Self-reporting was employed to measure non-adherence, which may have led to an underestimation of drug compliance. However, we chose to use the SEAMS questionnaire because it was deemed appropriate for people with low reading levels35,36. The self-reporting pill-counting method was similarly linked to increased adherence measurement validity. An objective evaluation of adherence could be made using pill counts or pharmacy databases, but these tools could not be used in the context of Pakistan. Additionally, data from pharmacy databases and pill counts cannot reveal the kinds of non-adherence (deliberate or otherwise).
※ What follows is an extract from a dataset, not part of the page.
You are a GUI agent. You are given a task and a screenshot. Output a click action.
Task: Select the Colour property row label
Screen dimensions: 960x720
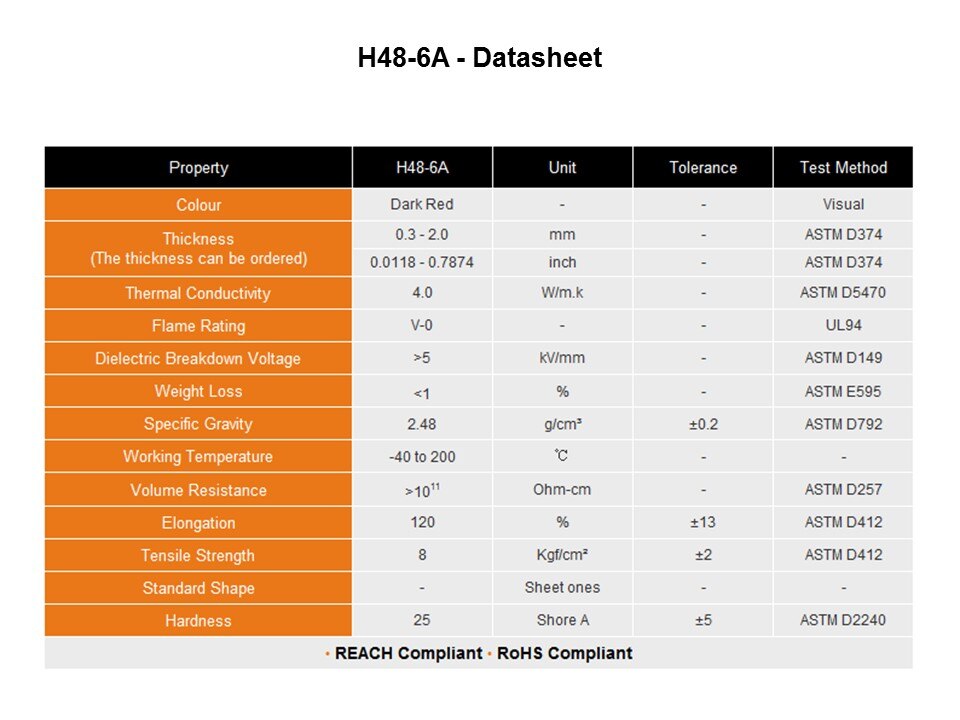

Moreover, no causal conclusions can be drawn regarding the relationship between medicine-taking attitudes and non-adherence due to the cross-sectional methodology of the study. The overall relationship of our logit model was relatively high, indicating several potent predictors of non-adherence.

Conclusion

We determined non-adherence among patients taking antihyperlipidemic for primary or secondary prevention of CVDs in a country with constrained resources. Patients with hyperlipidemia generally had high non-adherence rates. We also examined the elements that affect non-adherence to antihyperlipidemic medication among various ethnic groups; some highlighted operational flaws in the healthcare system that require immediate attention. Since non-adherence shouldn’t be viewed as the patient’s fault but rather as a critical warning indicator that needs to be addressed for this significant illness, patients and professionals need to collaborate to address some of the other unknown factors immediately. Antihyperlipidemic medication non-adherence is a multifaceted, multifactorial problem that is abundant and has no simple solution.

Recommendations

There are significant, observable factors that contribute to non-adherence in hyperlipidemic individuals. Healthcare professionals should recognize these traits to approach patients individually and devote more effort to enhancing adherence. Finding the optimum frequency of adherence and exploring factors of non-adherence further, comprehending the particular individual and community behaviors that encourage non-adherence, and examining the generalizability of these predicted factors across contexts and demographics are critical next steps in building on the current work. There is also a need to create new instructional approaches to increase drug adherence. A recent study compared an innovative mHealth strategy to peer counseling to improve non-adherence47.

Moreover, patients with hyperlipidemia generally had high non-adherence rates. Targeting people who were classified as non-adherent and their suggestions will help increase adherence. Therefore, high-quality qualitative designs mixed with new horizons of quantitative research are needed to explore factors in depth.